Exercise details
When you find the line with "1445x813 pixels." among the records below, reproduce it and each line after it exactly, ending with the line with "Open the Dimensionality".

(Records from a data source)
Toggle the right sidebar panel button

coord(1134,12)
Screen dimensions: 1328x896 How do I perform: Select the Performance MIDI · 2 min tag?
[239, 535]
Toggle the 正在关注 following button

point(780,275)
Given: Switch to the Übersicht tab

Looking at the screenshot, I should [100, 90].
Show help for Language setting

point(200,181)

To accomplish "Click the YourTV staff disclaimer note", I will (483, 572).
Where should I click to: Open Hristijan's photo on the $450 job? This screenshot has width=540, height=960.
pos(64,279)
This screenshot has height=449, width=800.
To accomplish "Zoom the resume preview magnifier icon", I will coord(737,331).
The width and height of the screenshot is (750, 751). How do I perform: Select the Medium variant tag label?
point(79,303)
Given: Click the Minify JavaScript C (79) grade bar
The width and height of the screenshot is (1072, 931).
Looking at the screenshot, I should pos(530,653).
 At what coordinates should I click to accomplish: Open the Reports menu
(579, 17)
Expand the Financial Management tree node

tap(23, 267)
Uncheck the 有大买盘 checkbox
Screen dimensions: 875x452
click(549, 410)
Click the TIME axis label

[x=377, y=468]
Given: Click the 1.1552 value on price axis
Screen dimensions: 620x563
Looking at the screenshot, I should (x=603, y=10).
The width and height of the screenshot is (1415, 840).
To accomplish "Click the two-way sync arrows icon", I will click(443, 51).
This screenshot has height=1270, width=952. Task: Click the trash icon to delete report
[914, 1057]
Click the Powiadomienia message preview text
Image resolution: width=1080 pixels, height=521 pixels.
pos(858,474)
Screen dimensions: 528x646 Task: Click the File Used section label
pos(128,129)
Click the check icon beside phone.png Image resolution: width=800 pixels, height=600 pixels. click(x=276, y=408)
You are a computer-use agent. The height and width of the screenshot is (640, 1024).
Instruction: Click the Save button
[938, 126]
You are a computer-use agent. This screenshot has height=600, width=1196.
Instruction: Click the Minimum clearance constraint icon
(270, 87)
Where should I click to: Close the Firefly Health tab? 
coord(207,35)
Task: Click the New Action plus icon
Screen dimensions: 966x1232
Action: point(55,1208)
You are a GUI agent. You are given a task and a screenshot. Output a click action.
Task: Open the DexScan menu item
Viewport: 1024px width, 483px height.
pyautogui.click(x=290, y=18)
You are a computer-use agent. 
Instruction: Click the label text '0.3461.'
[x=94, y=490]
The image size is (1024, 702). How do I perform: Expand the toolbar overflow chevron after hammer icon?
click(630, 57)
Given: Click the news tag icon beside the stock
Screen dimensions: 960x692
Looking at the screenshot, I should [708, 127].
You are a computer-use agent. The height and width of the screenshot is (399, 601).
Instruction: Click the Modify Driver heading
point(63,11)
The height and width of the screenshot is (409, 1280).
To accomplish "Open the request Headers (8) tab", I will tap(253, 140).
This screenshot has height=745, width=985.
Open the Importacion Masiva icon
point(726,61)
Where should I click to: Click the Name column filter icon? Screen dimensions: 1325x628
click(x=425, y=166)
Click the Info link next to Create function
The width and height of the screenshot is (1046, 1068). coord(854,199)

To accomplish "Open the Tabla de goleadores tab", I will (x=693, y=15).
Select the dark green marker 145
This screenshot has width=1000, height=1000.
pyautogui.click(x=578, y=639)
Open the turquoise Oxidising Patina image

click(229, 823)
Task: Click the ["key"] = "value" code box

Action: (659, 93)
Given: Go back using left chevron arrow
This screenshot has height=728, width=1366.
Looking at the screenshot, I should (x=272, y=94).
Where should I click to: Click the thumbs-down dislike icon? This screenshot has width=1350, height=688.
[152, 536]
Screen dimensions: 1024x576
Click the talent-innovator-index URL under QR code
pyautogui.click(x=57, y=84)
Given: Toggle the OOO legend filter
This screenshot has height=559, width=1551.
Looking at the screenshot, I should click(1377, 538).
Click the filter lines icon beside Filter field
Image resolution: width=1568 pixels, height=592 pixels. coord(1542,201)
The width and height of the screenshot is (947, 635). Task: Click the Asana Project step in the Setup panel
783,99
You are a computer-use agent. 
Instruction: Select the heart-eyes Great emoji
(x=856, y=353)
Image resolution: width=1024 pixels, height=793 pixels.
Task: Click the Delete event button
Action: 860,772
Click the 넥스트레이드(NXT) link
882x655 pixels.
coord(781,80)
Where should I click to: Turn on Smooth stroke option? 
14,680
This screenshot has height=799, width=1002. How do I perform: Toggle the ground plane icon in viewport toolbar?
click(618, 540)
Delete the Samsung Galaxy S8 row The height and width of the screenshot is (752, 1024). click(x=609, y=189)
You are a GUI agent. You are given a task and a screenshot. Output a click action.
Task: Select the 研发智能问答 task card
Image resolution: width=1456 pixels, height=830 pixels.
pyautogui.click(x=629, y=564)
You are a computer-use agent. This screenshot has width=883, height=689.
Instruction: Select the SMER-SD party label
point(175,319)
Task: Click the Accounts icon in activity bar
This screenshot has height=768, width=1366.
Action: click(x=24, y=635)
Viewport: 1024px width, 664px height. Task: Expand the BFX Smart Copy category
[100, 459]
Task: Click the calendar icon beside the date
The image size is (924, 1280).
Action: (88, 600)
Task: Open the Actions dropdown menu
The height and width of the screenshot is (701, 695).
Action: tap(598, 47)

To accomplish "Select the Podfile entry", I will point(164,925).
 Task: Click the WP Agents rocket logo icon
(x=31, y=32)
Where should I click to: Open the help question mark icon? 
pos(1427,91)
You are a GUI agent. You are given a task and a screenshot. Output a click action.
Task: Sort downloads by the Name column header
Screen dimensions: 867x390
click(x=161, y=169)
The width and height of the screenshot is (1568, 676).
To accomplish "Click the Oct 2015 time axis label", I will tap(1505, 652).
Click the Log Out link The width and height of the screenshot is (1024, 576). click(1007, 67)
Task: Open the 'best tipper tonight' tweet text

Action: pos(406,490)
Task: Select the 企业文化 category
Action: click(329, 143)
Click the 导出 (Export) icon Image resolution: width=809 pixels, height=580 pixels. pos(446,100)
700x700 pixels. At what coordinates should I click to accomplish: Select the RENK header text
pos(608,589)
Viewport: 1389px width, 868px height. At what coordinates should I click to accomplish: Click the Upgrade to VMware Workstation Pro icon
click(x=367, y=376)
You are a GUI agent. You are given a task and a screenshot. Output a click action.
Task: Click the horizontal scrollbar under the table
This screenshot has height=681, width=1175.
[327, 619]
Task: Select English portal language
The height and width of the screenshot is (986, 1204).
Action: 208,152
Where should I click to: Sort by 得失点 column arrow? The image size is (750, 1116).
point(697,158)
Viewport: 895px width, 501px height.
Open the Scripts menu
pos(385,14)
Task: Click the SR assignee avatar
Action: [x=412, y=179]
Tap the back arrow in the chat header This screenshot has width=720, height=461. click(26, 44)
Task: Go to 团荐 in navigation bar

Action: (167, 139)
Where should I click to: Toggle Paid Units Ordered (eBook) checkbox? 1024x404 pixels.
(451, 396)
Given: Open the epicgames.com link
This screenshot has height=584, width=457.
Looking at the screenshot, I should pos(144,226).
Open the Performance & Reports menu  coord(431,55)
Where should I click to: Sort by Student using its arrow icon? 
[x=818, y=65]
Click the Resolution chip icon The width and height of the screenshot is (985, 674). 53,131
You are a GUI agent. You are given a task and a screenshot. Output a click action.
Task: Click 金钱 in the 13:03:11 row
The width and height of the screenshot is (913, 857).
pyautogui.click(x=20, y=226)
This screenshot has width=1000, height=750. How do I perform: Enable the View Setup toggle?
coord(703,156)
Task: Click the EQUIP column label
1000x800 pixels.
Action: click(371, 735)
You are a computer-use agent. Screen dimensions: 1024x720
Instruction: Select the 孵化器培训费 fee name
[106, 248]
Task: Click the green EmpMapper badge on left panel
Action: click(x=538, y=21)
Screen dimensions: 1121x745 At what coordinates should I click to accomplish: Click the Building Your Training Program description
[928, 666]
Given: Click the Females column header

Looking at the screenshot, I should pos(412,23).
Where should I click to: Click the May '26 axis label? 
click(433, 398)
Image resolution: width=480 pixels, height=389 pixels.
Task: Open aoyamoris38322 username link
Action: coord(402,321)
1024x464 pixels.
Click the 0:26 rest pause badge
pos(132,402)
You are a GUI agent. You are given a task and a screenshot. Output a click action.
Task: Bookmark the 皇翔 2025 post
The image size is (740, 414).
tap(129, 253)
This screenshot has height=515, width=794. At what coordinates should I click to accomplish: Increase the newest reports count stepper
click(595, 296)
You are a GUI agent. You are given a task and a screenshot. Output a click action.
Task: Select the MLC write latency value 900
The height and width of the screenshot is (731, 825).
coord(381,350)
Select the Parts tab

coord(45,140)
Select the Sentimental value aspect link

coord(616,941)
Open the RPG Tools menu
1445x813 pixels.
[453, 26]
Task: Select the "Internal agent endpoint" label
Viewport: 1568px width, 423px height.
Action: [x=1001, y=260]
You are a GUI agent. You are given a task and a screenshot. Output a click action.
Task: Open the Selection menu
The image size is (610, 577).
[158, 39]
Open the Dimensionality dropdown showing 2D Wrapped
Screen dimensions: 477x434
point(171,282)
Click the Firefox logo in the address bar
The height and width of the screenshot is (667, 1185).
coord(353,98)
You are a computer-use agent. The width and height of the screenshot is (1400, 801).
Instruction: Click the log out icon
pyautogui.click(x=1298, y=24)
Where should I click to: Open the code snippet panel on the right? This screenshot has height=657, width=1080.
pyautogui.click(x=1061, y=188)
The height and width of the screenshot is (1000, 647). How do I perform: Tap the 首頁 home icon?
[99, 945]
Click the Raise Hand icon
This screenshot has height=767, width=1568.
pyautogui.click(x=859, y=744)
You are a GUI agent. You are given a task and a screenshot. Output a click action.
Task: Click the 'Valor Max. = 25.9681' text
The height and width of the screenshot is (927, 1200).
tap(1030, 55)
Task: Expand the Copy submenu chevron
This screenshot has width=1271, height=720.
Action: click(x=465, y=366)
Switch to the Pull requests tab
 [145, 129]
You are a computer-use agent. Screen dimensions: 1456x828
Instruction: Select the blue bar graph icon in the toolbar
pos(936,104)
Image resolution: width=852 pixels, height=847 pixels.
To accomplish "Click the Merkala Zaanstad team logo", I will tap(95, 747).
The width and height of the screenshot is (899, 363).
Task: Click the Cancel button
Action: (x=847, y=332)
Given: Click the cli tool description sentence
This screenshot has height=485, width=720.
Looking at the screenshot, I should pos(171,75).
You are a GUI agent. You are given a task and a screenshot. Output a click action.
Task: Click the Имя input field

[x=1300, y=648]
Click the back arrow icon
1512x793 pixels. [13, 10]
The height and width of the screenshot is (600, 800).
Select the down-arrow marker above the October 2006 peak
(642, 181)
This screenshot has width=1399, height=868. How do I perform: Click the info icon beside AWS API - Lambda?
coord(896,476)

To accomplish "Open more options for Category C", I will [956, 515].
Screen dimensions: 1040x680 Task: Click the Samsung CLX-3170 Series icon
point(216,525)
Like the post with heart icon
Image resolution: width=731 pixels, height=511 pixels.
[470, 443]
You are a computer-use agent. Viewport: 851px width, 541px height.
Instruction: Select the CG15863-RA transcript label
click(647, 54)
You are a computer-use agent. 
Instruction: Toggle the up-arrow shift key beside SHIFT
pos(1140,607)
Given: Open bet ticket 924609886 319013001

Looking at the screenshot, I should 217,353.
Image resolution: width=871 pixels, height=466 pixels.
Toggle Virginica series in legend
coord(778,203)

Written solution
1445x813 pixels.
[453, 26]
Task: Select the "Internal agent endpoint" label
Viewport: 1568px width, 423px height.
Action: [x=1001, y=260]
You are a GUI agent. You are given a task and a screenshot. Output a click action.
Task: Open the Selection menu
The image size is (610, 577).
[158, 39]
Open the Dimensionality dropdown showing 2D Wrapped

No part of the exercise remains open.